# Required actions:
a: Answer these questions about the article on the secret CIA program:
(i) Who is named as CIA Director?
(ii) On what date did he convene a meeting with the House Intelligence Committee?
(iii) According to the officials the Post cited, what ran the intelligence-collection activity?
b: Update the article on the secret CIA program, starting at "On Wednesday, RAW" and ending at "place since 2001.", and replace "misled" with "deceived".
c: Can you go on with the article about the undisclosed CIA program from the point where it stops?

======== Given passage

On Wednesday, RAW STORY reported that CIA Director Leon Panetta admitted to the House Intelligence Committee that the agency had misled Congress for years about a secret program that had been in place since 2001.

On Friday, RAW STORY reported that the program in question may have been a secret CIA assassination squad run out of the office of then-Vice President Dick Cheney. For national security reasons, members of Congress’s intelligence committees would not confirm or deny the reports.

In an interview with AP, Rep. Schakowsky said: “It’s not as if this was an oversight and over the years it just got buried. There was a decision under several directors of the CIA and [the Bush] administration not to tell the Congress.”

That decision “is worthy of an investigation in and of itself,” Schakowsky told Politico. “I think it’s a fundamental question whether or not it is widely understood by the intelligence committee and the administration what there is a law that they have to tell…members of Congress about programs like this.”

CIA chief Panetta, an Obama appointee, only found out about the program four months into his tenure, and convened a meeting with the House Intelligence Committee the next day — June 24 — to inform Congressional leaders of the program, the Washington Post reported Friday.

The Post also poured some water on the assassination-ring theory, citing unnamed “current and former administration officials familiar with the program” who said it was an “intelligence-collection activity run by the CIA’s Counterterrorism Center … It was not a covert action, which by law would have required a presidential finding and a report to Congress.”

================
======== Rows

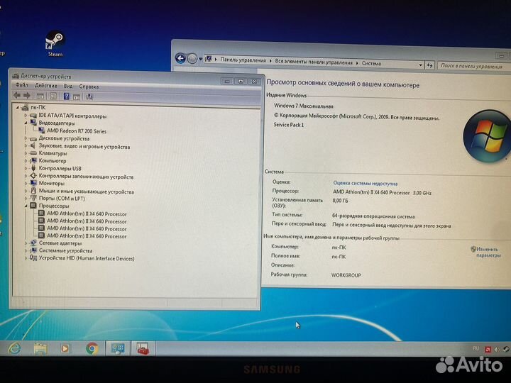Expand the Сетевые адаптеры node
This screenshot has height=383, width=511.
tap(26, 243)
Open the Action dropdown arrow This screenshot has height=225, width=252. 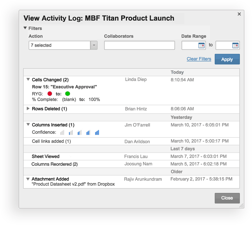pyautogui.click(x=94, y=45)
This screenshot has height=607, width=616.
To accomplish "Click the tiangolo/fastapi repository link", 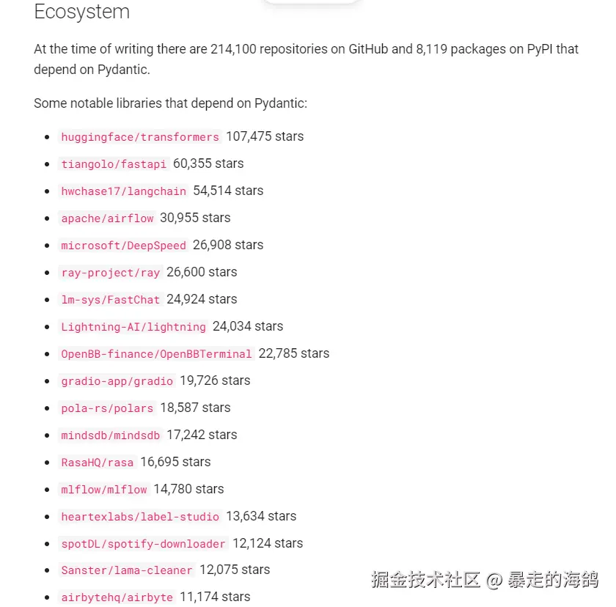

================
======== Rows

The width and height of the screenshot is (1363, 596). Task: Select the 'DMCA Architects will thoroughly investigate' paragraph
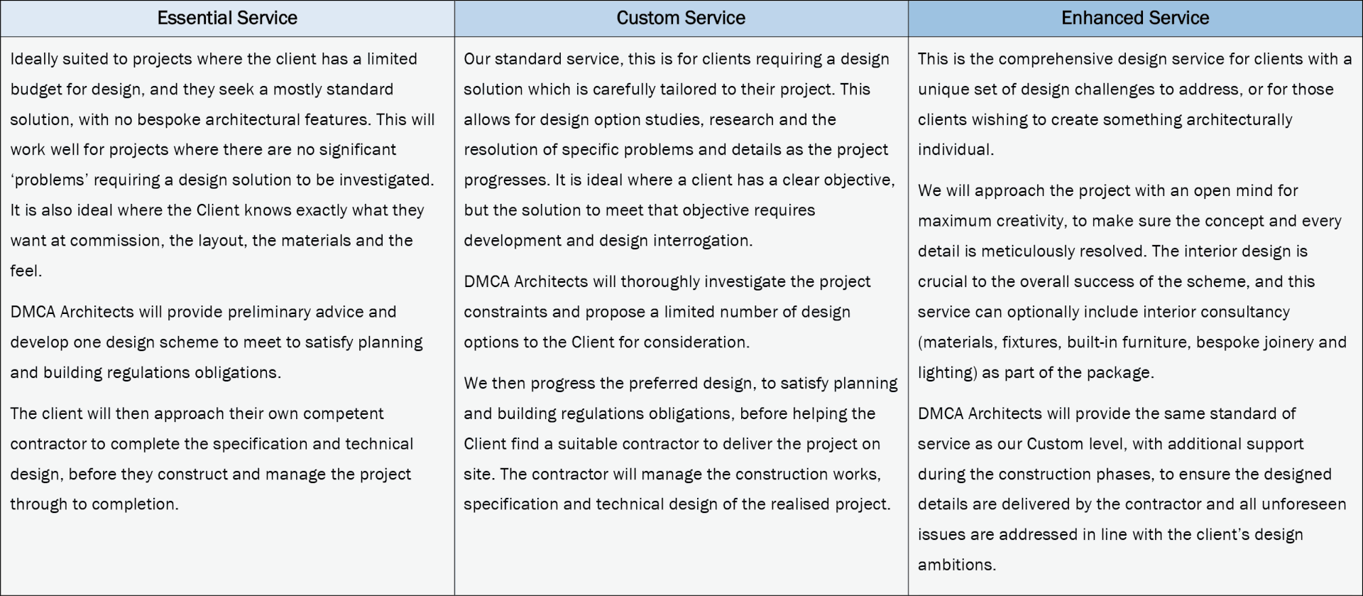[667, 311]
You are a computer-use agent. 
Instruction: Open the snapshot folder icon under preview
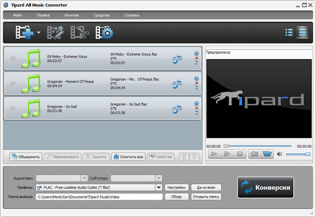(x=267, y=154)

================

# Answers per task:
a:
(i) Leon Panetta
(ii) June 24
(iii) The CIA's Counterterrorism Center

b:
On Wednesday, RAW STORY reported that CIA Director Leon Panetta admitted to the House Intelligence Committee that the agency had deceived Congress for years about a secret program that had been in place since 2001.

c:
Both Politico and the Washington Post cite an anonymous “Bush administration official” who described the program as being “on-again, off-again” and never fully implemented. Yet Schakowsky’s description of the CIA program as a “very serious” covert initiative seems to indicate something more controversial than a data-collection initiative suffering from false starts.

As RAW STORY reported, New Yorker investigative reporter Seymour Hersh first mentioned the alleged existence of a Cheney-run CIA assassination ring during a speech in March.

“Under President Bush’s authority, they’ve been going into countries, not talking to the ambassador or the CIA station chief, and finding people on a list and executing them and leaving. That’s been going on, in the name of all of us,” Hersh told an audience at the University of Minnesota.